Data shown:
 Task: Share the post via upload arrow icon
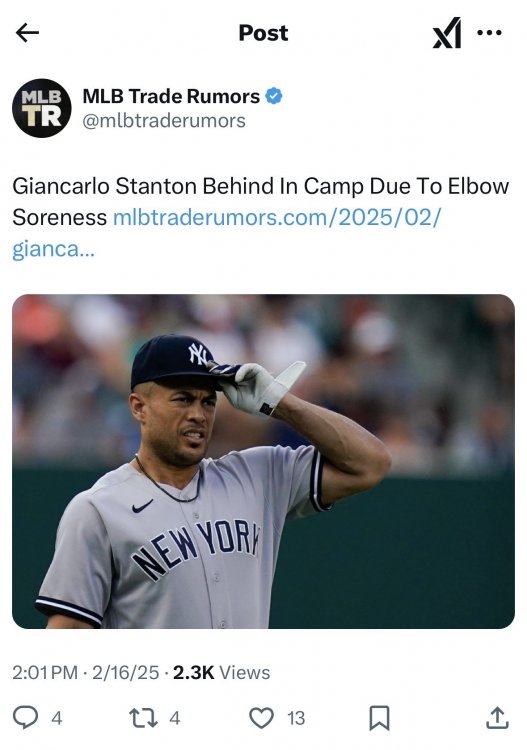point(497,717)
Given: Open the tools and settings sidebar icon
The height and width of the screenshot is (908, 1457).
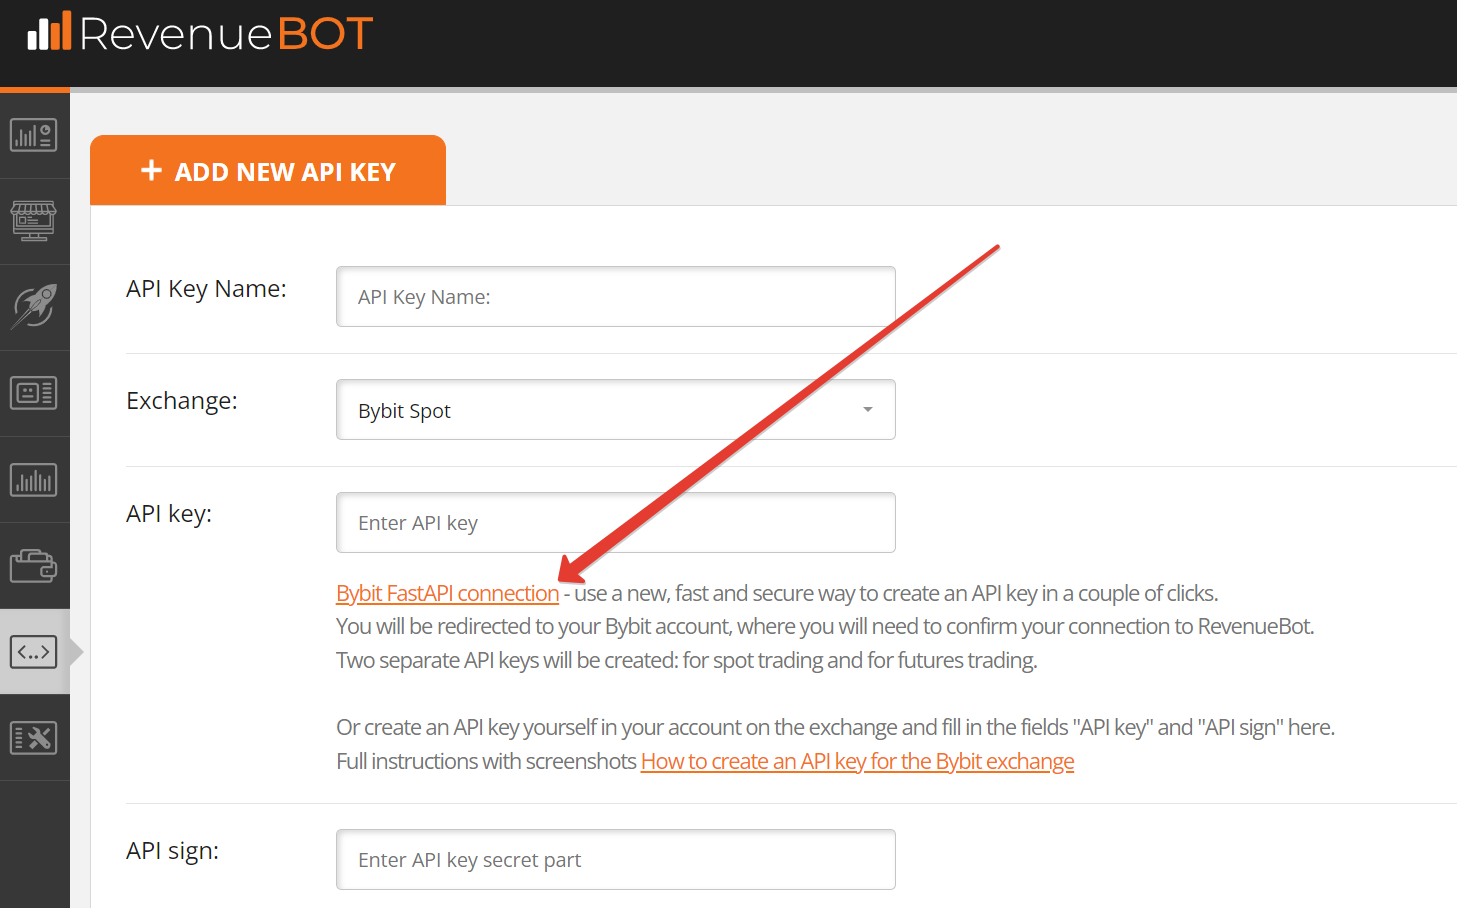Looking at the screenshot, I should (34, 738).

Problem statement: With the pictures removed, return the data above word for word.

Solved exercise:
 Task: Share the post via upload arrow icon
point(497,717)
Given: Open the tools and settings sidebar icon
The height and width of the screenshot is (908, 1457).
Looking at the screenshot, I should (34, 738).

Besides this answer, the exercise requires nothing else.